Question 72957
{{{m*(m^2+2m-3=0}}}
.
So far you are correct.
.
The next thing you can do is notice that the term {{{m^2 + 2m -3}}} can be factored. It
factors into {{{(m + 3)*(m - 1)}}}.
.
Now you can return to your equation and substitute these factors for {{{m^2 + 2m -3}}} and 
you will then have:
.
{{{m*(m+3)*(m-1) = 0}}}
.
Notice that this equation will be true if any of the factors on the left side equals zero.
This is because a zero factor on the left side is a multiplier and it will make the whole
left side equal to zero which is also the right side.  Therefore, with a zero factor the
equation is balanced because 0 equals 0 is the result.
.
So all you have to do is set each of the three factors equal to zero and solve for m.
.
The first factor is m and setting it equal to zero says: {{{m = 0}}}. This becomes one
of the answers.
.
The second factor is {{{m + 3}}} and setting it equal to zero results in: {{{m + 3 = 0}}}. You
can solve for m by subtracting +3 from both sides to get rid of the +3 on the left side.

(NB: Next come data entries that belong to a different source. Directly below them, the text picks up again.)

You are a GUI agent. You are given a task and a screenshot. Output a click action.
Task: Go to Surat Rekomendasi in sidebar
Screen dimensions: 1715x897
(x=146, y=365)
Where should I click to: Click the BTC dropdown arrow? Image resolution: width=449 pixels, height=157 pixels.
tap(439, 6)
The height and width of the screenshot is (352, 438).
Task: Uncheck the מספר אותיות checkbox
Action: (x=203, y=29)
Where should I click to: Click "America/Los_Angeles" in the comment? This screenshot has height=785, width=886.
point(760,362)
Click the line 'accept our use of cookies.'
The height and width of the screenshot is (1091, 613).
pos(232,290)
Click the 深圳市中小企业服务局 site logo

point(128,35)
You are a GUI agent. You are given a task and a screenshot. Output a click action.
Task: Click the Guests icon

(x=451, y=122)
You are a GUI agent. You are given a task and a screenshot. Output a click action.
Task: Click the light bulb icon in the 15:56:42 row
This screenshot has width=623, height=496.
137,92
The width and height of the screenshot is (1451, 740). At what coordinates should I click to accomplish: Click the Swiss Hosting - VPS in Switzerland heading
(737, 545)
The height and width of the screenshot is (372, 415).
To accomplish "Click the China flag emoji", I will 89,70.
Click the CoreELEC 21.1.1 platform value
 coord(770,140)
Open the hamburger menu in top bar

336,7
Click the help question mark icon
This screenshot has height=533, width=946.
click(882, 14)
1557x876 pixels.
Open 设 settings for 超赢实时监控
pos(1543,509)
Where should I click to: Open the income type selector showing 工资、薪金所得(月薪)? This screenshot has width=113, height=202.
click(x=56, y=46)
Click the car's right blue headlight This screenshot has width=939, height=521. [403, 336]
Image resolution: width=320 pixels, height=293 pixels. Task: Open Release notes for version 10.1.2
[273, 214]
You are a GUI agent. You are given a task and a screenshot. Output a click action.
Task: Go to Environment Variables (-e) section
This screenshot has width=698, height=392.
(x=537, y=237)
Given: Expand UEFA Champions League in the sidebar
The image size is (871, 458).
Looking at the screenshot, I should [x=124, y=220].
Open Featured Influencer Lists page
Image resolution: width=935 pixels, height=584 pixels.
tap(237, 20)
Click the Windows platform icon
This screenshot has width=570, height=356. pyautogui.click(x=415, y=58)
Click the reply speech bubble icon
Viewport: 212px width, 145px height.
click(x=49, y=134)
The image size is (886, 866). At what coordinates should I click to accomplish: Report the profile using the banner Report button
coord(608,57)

When you subtract +3 from both sides you get {{{m = -3}}} and that is the second answer.
.
Finally, the third factor is {{{m - 1}}} and setting it equal to zero gives you the equation
{{{m - 1 = 0}}}.  You can solve this equation for m by adding 1 to both sides to eliminate the
-1 on the left side.  Adding +1 to both sides of this equation results in {{{m = +1}}}.
.
So the three possible answers for m are 0, -3, and +1.  Each of these three can be substituted
back into the original equation given in the problem, and that equation will become
equal on both sides.
.
I hope this helps you understand the problem a little more.  The hardest part of this problem
was to recognize that you could factor the quadratic terms and then to find the factors. It
takes a lot of practice to do this and you are well on your way to getting it.  Keep up the
good work!